### Exercise prompt
Output each record exactly. Leave none out.

---

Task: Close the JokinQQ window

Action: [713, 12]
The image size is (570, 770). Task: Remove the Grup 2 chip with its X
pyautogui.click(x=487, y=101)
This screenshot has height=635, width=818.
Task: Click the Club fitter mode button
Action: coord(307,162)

---

### Reply to the task
Task: Close the JokinQQ window

Action: [713, 12]
The image size is (570, 770). Task: Remove the Grup 2 chip with its X
pyautogui.click(x=487, y=101)
This screenshot has height=635, width=818.
Task: Click the Club fitter mode button
Action: coord(307,162)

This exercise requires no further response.